[Start RECORDS SHOWN]
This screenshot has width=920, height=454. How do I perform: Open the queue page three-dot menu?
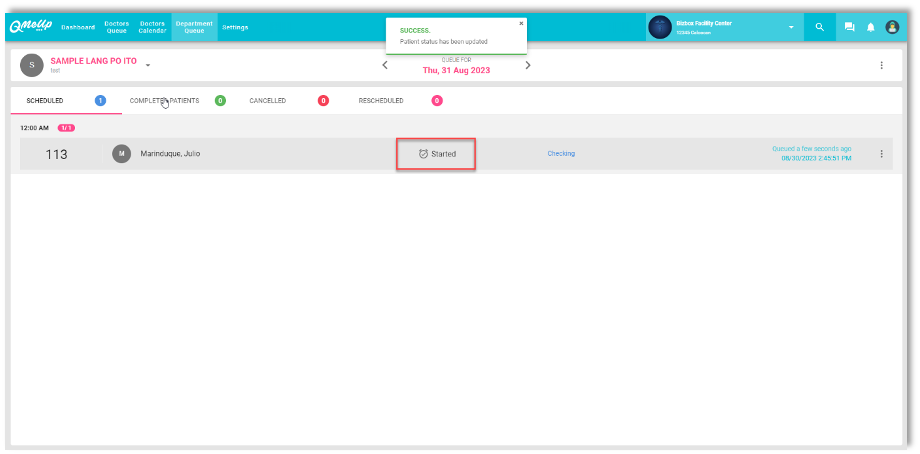(x=881, y=66)
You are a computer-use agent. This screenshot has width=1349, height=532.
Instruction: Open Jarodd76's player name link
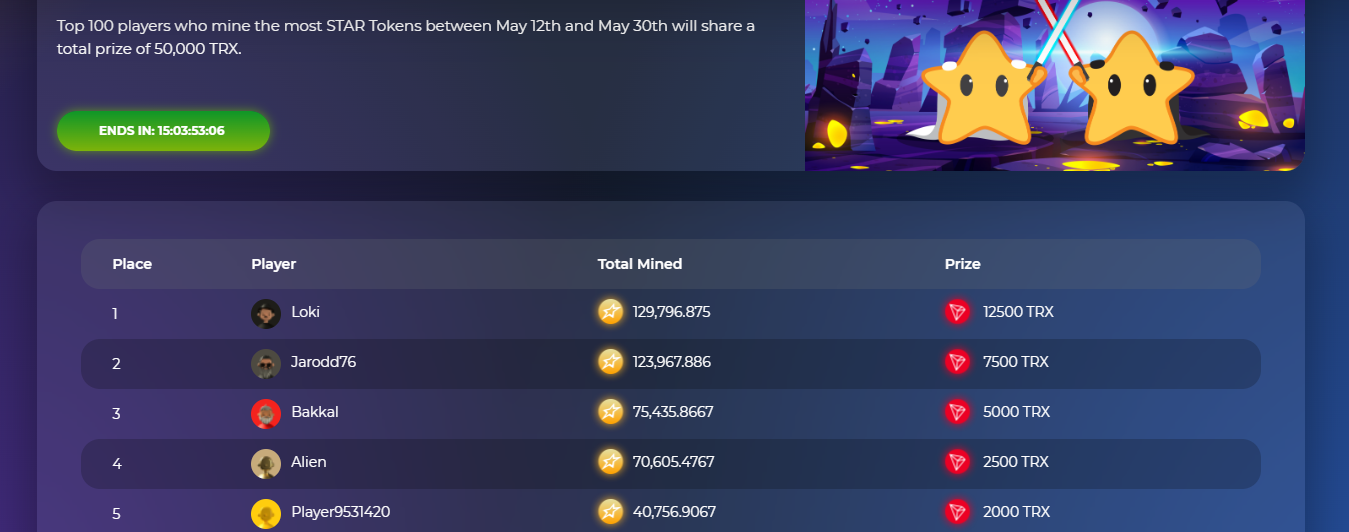[x=323, y=362]
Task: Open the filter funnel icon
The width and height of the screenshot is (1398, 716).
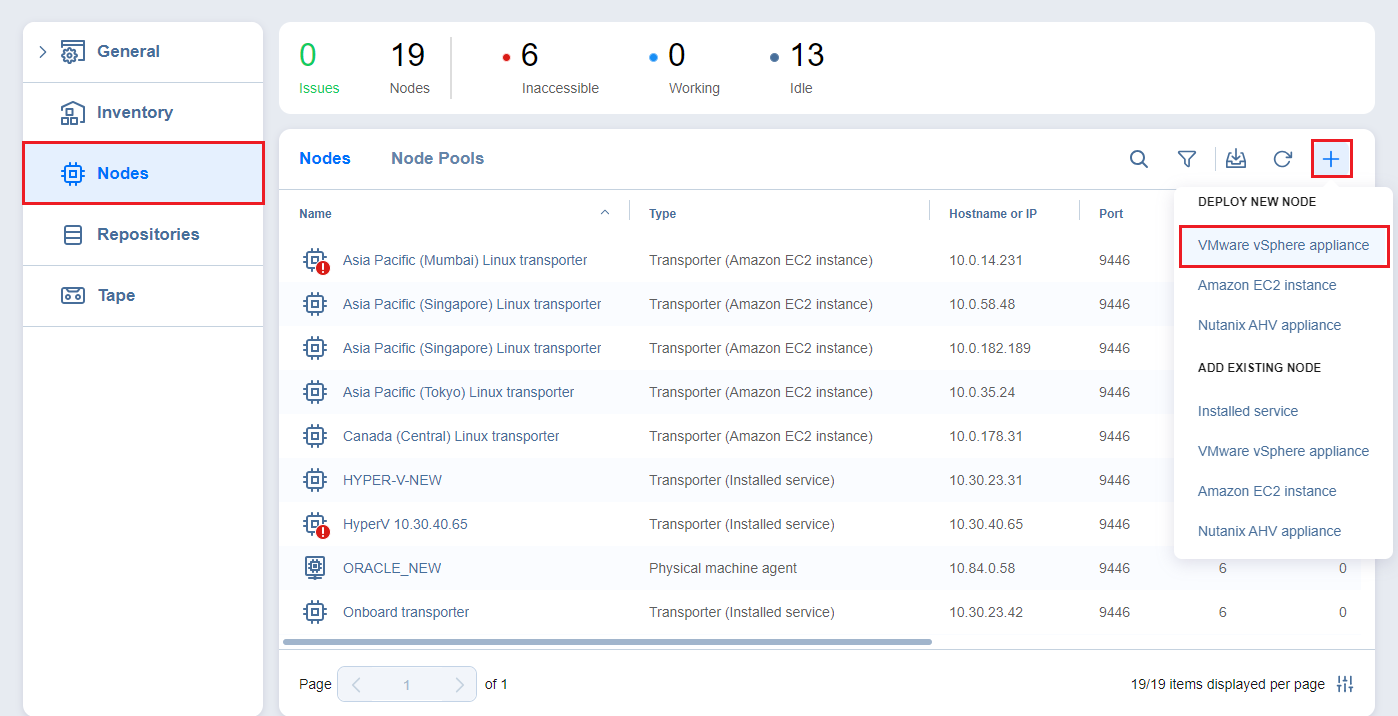Action: (1186, 159)
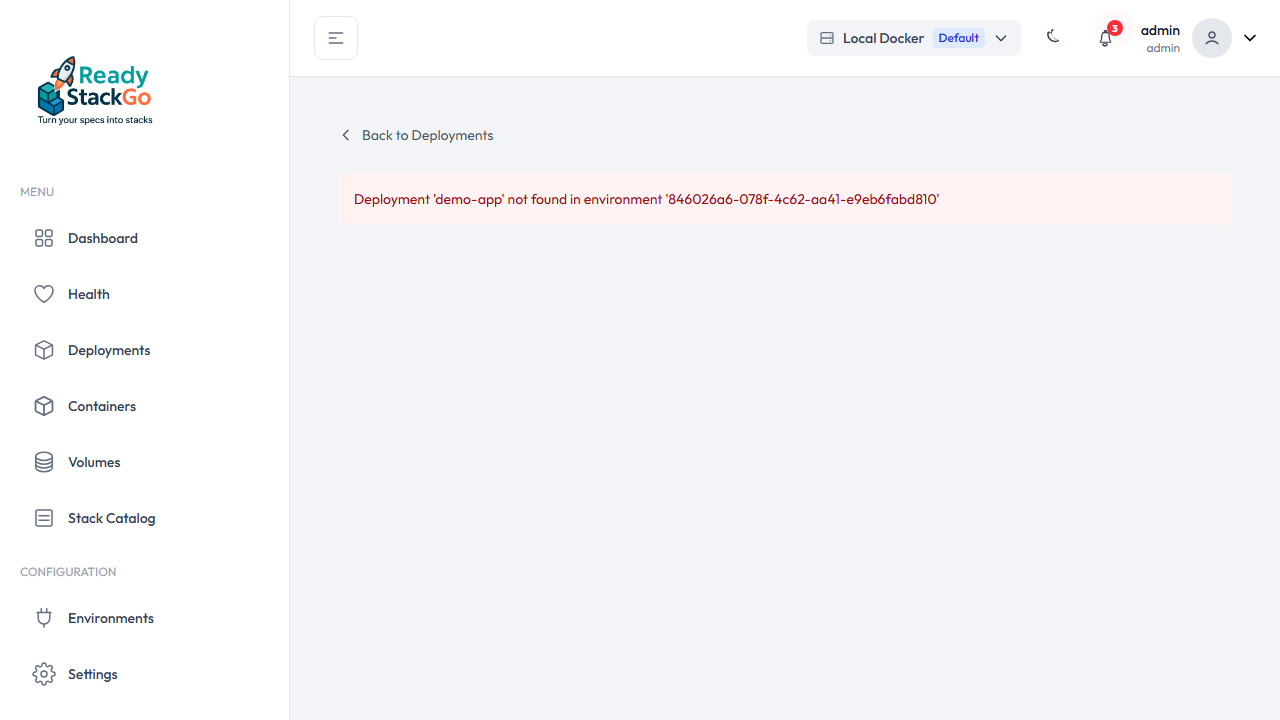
[End RECORDS SHOWN]
_AIM OF THE TASK_: Transcribe every line of the listing above verbatim, omitting the pictures.

_OUTPUT BELOW_:
This screenshot has width=920, height=454. How do I perform: Open the queue page three-dot menu?
(x=881, y=66)
You are a computer-use agent. This screenshot has width=1349, height=532.
Instruction: Open Jarodd76's player name link
[x=323, y=362]
Task: Open the filter funnel icon
The width and height of the screenshot is (1398, 716).
Action: (1186, 159)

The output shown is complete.